Dear Director Cameron:
Last month, the Idaho Department of Insurance issued a bulletin permitting the sale of “state-based plans" that do not satisfy consumer protections required of individual market insurance coverage under federal law.[1] We request an explanation of how the Idaho Department of Insurance plans to regulate insurance plans being sold in the individual market that are not compliant with federal law.
We strongly oppose efforts that result in higher costs and undermine consumer protections that are guaranteed in Federal law that protect women, people with pre-existing conditions, and others facing discrimination in access to health care. Idaho state officials have reportedly discussed the concept of these “state based plans" with federal regulators at the U.S. Department of Health and Human Services (HHS), including with former Secretary Tom Price.[2]
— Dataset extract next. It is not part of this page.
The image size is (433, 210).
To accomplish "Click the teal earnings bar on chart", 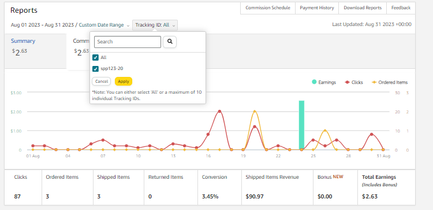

On Tuesday, Blue Cross of Idaho requested state regulatory approval to begin marketing five of these “state-based plans," which it hopes to begin selling in early March for coverage to begin in April. The proposed plans would charge higher premiums for older and sicker patients in ways that are prohibited under federal law, which permits variation in premiums based only on family size, geography, age, and tobacco use.[3] Blue Cross of Idaho’s application for these “state-based plans" seeks information about a potential enrollee’s medical history, ranging from reproductive health conditions to a history of mental illness and substance use, and the insurer would be permitted to charge enrollees more based on their responses.[4] The plans can deny coverage for those with pre-existing conditions who have not had continuous coverage.[5] The plans would also include annual limits on coverage, and at least one plan would not cover critical essential health benefits like maternity care.
Other Idaho insurers have so far declined to apply to sell these state-based plans, citing concerns that the guidance contained in the Idaho Department of Insurance’s bulletin conflicts with federal regulations. Carriers that violate the Public Health Service Act are subject to a penalty of up to $100 per day for each individual that receives coverage that fails to comply with Federal law. The Public Health Service Act requires the federal government to step in if a state is not “substantially enforcing" Federal insurance law.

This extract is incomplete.